Taiwanese nationality is based on the principle of jus sanguinis - passed on by blood. If your parents are Taiwanese nationals it is very likely you are too, automatically.
However, there is an important conceptual difference in Taiwanese citizenship compared to that of other countries. Essentially, Taiwan only has the concept of a “national”, and what most of us think of as the rights of a citizen are tied with what is known as “Household Registration”. Nationals with full residence and voting rights are known as “Nationals with Household Registration”.
There are many Taiwanese nationals living overseas, who may be unaware they are Taiwanese, because they do not have the right to live or work in Taiwan without taking some additional steps. These are known as “Nationals without Household Registration” (NWOHR). NWOHR’s can have Taiwan passports, but they lack a national ID number (which significantly reduces the usefulness of the passport).
If you have Taiwanese parents and want to acquire Taiwanese citizenship, the first step you need to take is to determine whether they ever held Household Registration. Try and find that document and bring it to your local Taiwanese diplomatic post, who can provide advice on how to proceed.
There are many nuances here, including which of your parents was Taiwanese and when and where you were born.
Generally, there are four steps involved in acquiring Taiwanese citizenship for those with Taiwanese parents:
What documents you will need at each step, and whether you need to live in Taiwan for a period before getting your Taiwanese ID will depend on your age and the status of your parents.
If you are under 20 years old, and your parents have active Household Registrations, you may follow a simpler process. You will not have to apply for a Taiwan Area Residence Certificate (TARC) and may proceed directly to Household Registration.
You can apply for a Taiwan passport is done at your local Taiwanese diplomatic mission. In addition to your passport photos, tou will likely need some of the following documents:
Any of these documents from a country other than Taiwan need to be certified by the Taiwanese diplomatic mission responsible for the area where the document was produced. For example, if you were born in Los Angeles, USA; then the TECO in Los Angeles needs to certify your birth certificate.
If you are a National without Household Registration (NWOHR) seeking full citizenship, you must apply for a TARC and reside in Taiwan for:
Instructions are available in Chinese, but be prepared to provide a criminal background check from your home country and a health check (done in Taiwan).
Unusually, you must provide a reason for applying for a TARC. The list of reasons and associated document requirements are here.

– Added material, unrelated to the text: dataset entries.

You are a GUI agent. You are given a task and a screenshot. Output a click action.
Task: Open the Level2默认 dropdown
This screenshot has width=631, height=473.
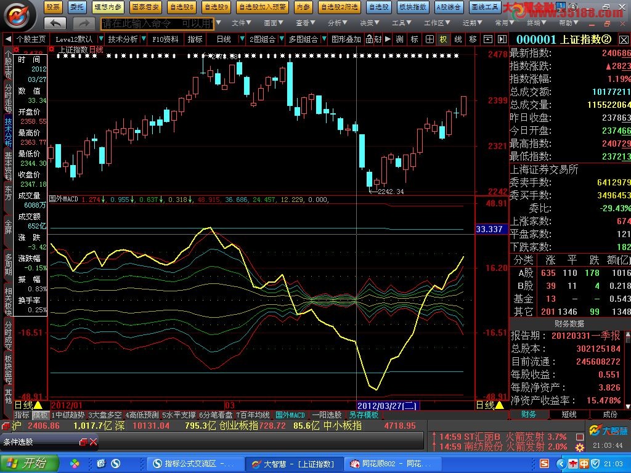tap(78, 39)
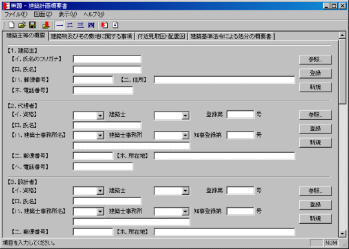Open a file using the folder icon
Screen dimensions: 349x249
22,25

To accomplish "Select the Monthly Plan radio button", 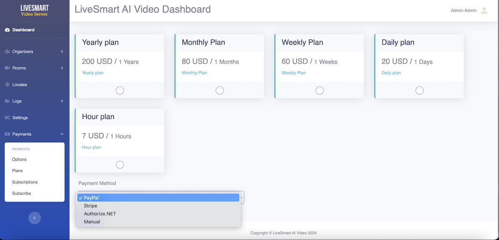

You can skip getting a TARC if:
There are around twenty different reasons a National without Household Registration may apply for a Taiwan Area Residence Certificate, so they can stay in Taiwan for the required number of days and subsequently become a full citizen. The most common rely on submitting copies of blood relative’s Household Registration documents.
AF351-AF354 are used where you are related to someone who currently has active household registration in Taiwan. You’ll just need the national ID of your relative and their original (and a copy) 戶口名簿 or a less-than-3-month-old 戶籍謄本 and other documents to prove your relationship. AF351 and AF352 are where it’s your spouse and you’ve been married less than/more than 4 years and don’t have/have children. AF353 is where you have relatives (including your parents, but also some more distant blood relatives may count) who have an active household registration in Taiwan. AF354 is where you have brothers, sisters or your spouse’s parents with household registration.
AF384 is for NWOHRs over 20 years old who were born overseas, but whose parents have or had household registration in Taiwan. Usually used when the household registration has lapsed and/or parents are deceased, otherwise AF353 may be more straightforward. You’ll need a certified Chinese translation of your birth certificate, a copy of your parents marriage registration, as well as copies of your parent’s Taiwan ID cards and the original 戶口名簿 and a copy. If your parents weren’t married when you were born, there are workarounds but it’s best to ask your local embassy.
When applying under AF384 you may be told that this is only for applicants whose parents are deceased, or be told that your parents should simply re-activate their household registration if alive (i.e. to apply under AF353). However, this is not technically required and with significant effort can be worked around with techniques such as an affidavit that your parents are unable to travel.
Other common methods to get a TARC are - investing 10 million NT (AF358), or getting a job in Taiwan that sponsors your work permit (AF370).